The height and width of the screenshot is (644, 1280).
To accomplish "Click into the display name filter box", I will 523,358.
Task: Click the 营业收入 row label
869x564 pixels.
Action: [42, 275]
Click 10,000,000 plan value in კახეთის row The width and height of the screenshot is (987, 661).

» **ASSIGNED TASK**
An exact copy of every entry above is required.

» **SOLVED EXERCISE**
The height and width of the screenshot is (644, 1280).
To accomplish "Click into the display name filter box", I will 523,358.
Task: Click the 营业收入 row label
869x564 pixels.
Action: [42, 275]
Click 10,000,000 plan value in კახეთის row The width and height of the screenshot is (987, 661).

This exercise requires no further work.